In Cianciana (Sicilia) escono dal Convento di S. Antonio de’ Riformati; attraversano la piazza e arrivano al Calvario: quivi, fatta una loro preghiera al Crocefisso, scendono per la via del Carmelo.

E’ nel passaggio appunto che lasciano i loro regali ai fanciulli buoni.
Nel viaggio seguono questo ordine: vanno prima coloro che morirono di morte naturale, poi i giustiziati, poi i disgraziati, cioè i morti per disgrazia loro incolta, i morti
di subito, cioè repentinamente, e via di questo passo.

In Casteltermini (Sicilia) il viaggio è ogni sette anni, e i morti lo fanno attorno al paese, lungo le vie che devono percorrere le processioni solenni

  

LE FAVE

 

Cibo di rito per la ricorrenza dei morti sono le fave.

Secondo gli antichi – dice il Pitrè – le fave contenevano le anime dei loro trapassati: erano sacre ai morti. Presso i Romani avevano il primo posto nei conviti funebri.
■ ■ ■ ■
DETTAGLI ESERCIZIO: Secondo l'estratto della pagina, con quale frequenza si svolge il viaggio dei morti a Casteltermini?

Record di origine
■ ■ ■ ■
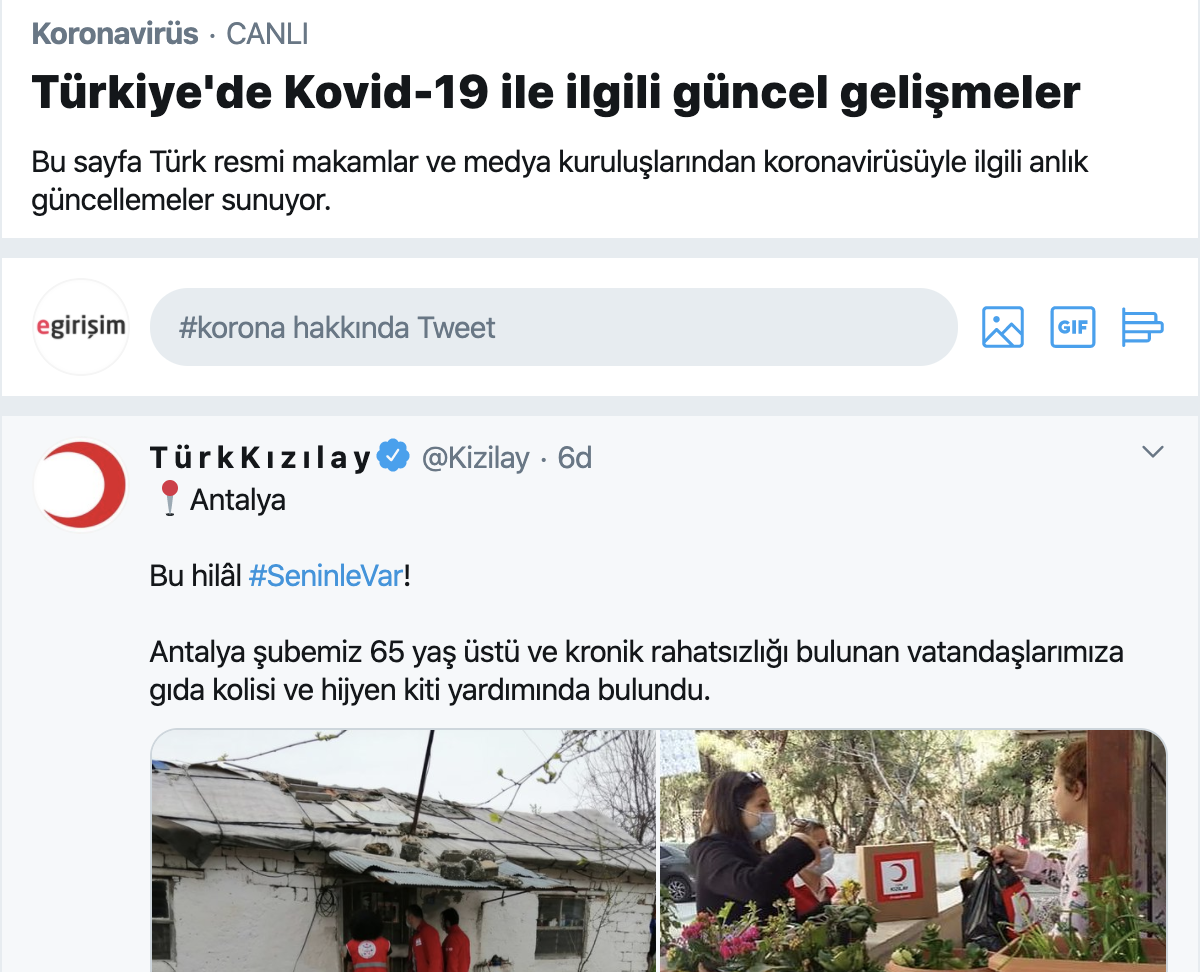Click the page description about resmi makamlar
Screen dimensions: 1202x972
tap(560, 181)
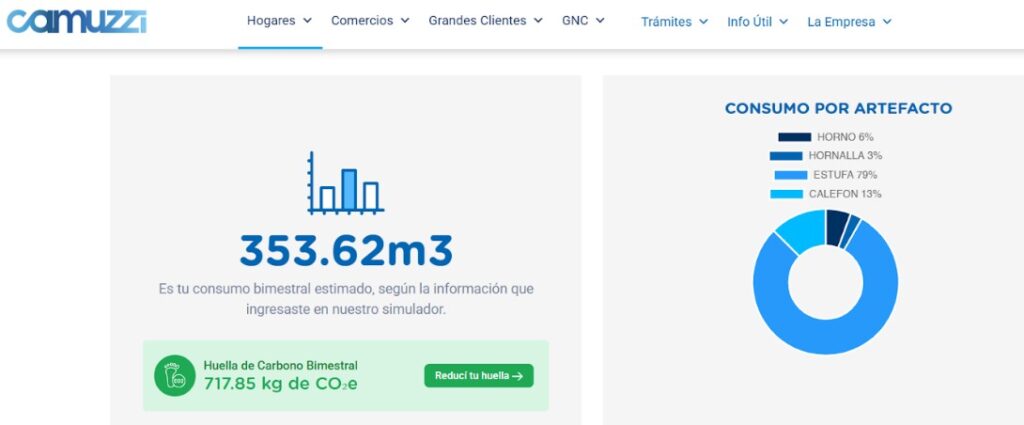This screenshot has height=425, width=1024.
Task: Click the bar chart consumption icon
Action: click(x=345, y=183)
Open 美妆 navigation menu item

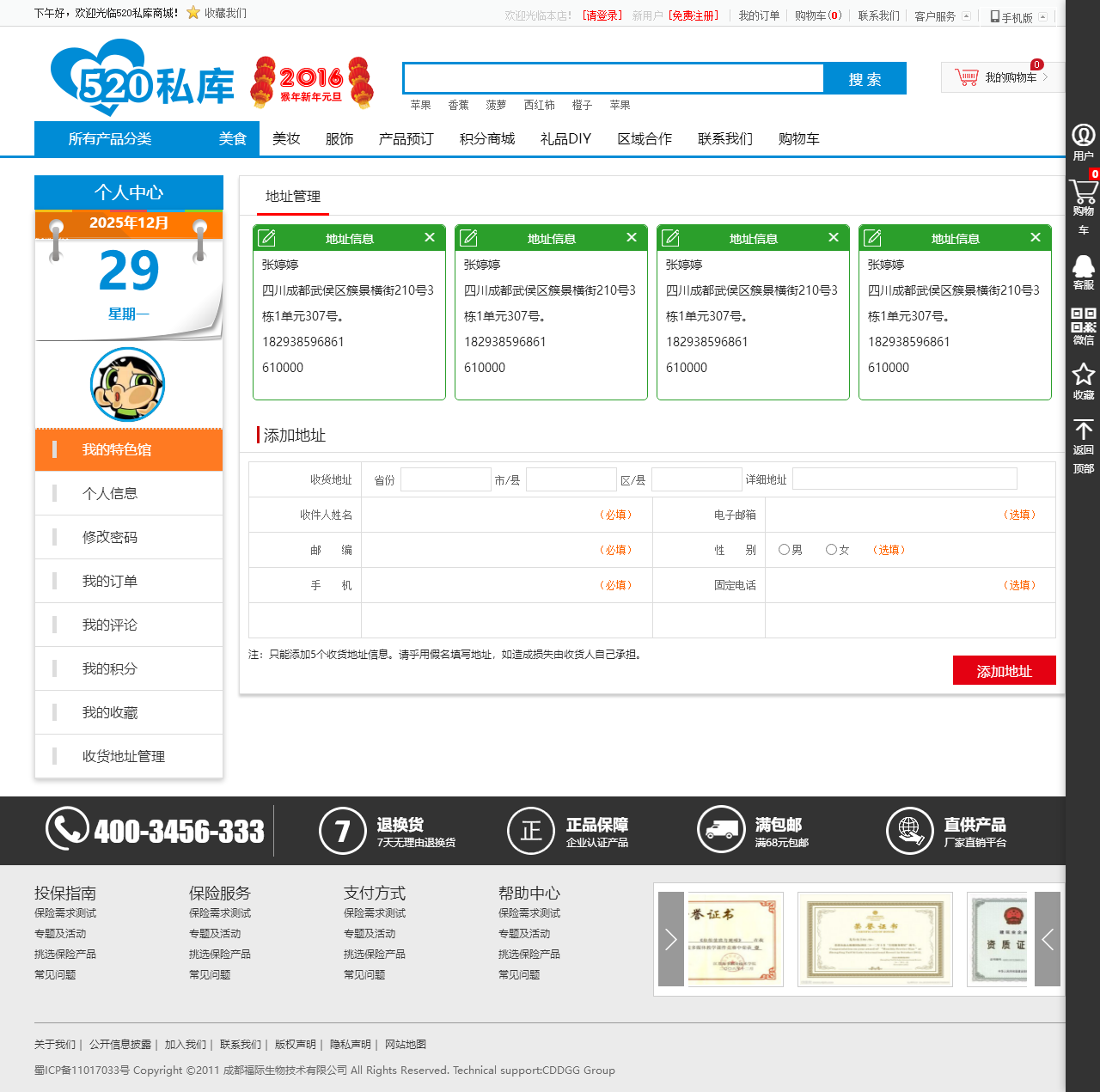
■ ■ ■ ■
RISULTATO: Ogni sette anni.